Jaguar Land Rover is working on a Defender EV prototype powered by hydrogen
Since its launch for the 2020 model year, the Land Rover Defender has already received an additional powertrain option. 2021 saw the release of the Defender V8, joining the existing turbocharged four-cylinder and mild-hybrid supercharged and turbocharged six-cylinder engines. And now, Land Rover has announced that it’s starting development on a hydrogen fuel cell Defender EV.
This news might seem odd given that JLR recently canceled its planned Range Rover EV. But it’s worth noting the company cited emissions standards as the motivating factor for its decision. And in the press release for ‘Project Zeus,’ as the Land Rover Defender FCEV is called, JLR again points to emissions as the driving factor. More specifically, the company’s desire to have zero tailpipe emissions by 2036.
As of this writing, Land Rover hasn’t released many specific technical details about the hydrogen-powered Defender EV. But based on the image shown above, the prototype appears to follow a typical FCEV layout. Two high-pressure hydrogen tanks and an air intake feed into a fuel cell mounted where an internal combustion engine normally sits. There, hydrogen and oxygen react to generate electricity for the motor(s). The Defender FCEV also has a battery pack to provide extra energy as needed, Autoblog explains.
Why use hydrogen fuel cells for this Land Rover Defender EV?

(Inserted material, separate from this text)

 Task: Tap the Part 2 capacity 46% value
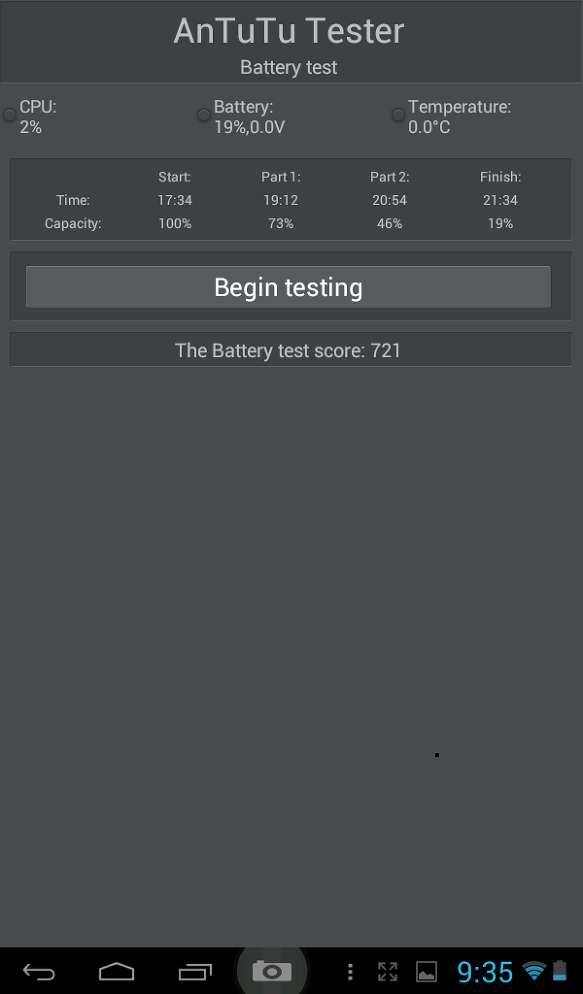pos(390,223)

Being electric, Project Zeus should have lower emissions overall than the equivalent ICE Land Rover Defender. Plus, the only tailpipe by-product of a hydrogen fuel cell is water. But why go with hydrogen as opposed to batteries? Especially since, even in a ‘hydrogen-rich’ market like California, there are still issues with fueling station access and hydrogen supply, Car and Driver notes.

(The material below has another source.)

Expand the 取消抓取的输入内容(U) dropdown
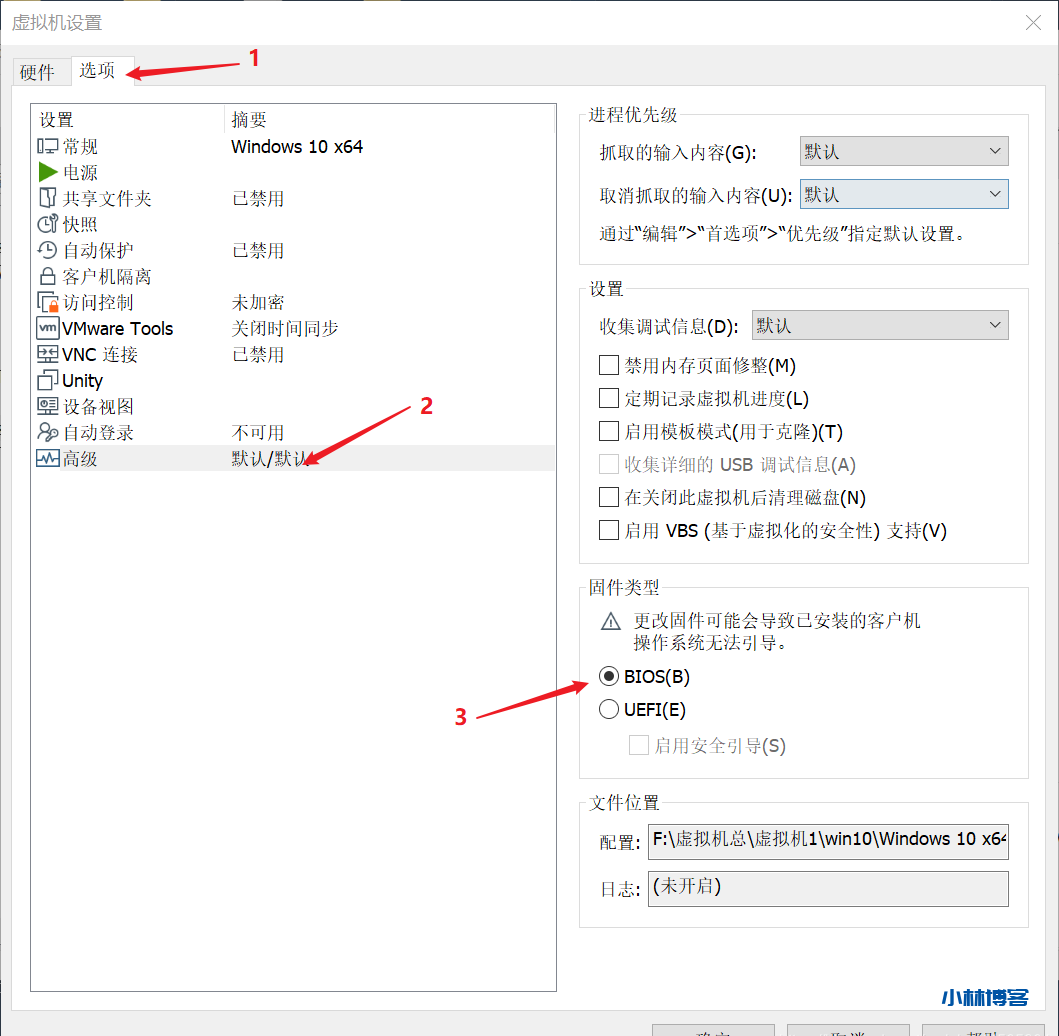The width and height of the screenshot is (1059, 1036). [x=904, y=194]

While that is a downside, using a hydrogen fuel cell in the Defender EV offers several advantages. Firstly, refueling an FCEV is significantly faster than recharging a battery-powered EV. Secondly, hydrogen is a more energy-dense ‘fuel’ source than a battery, TechCrunch explains. And thirdly, hydrogen fuel cells aren’t affected by extreme temperatures like batteries. That means, even in the bitter cold, an FCEV’s range won’t drop as much as a BEV’s range does.
It’s also worth noting that refueling station access might not remain a significant drawback for much longer. According to the International Energy Agency, the number of FCEVs on the road has doubled since 2018. And from 2018 to 2019, the number of refueling stations worldwide increased by over 20%. Though admittedly, that only amounts to 470 stations total.
How soon could it reach dealers?
Land Rover plans to start testing the Defender EV prototype in real-world conditions sometime in 2021. Land Rover plans to evaluate the FCEV SUV’s towing and off-roading capabilities, as well as range and refueling speeds, Autoblog explains. However, as of this writing, the company hasn’t announced if and when Project Zeus could reach the production stage.
It’s worth noting that Land Rover isn’t the only automaker pursuing hydrogen-powered vehicles. Mercedes-Benz is working on hydrogen trucks for the European market. And Toyota is working on a hydrogen-powered Corolla race car.
Using hydrogen to power a Land Rover Defender EV, then, isn’t necessarily an odd choice.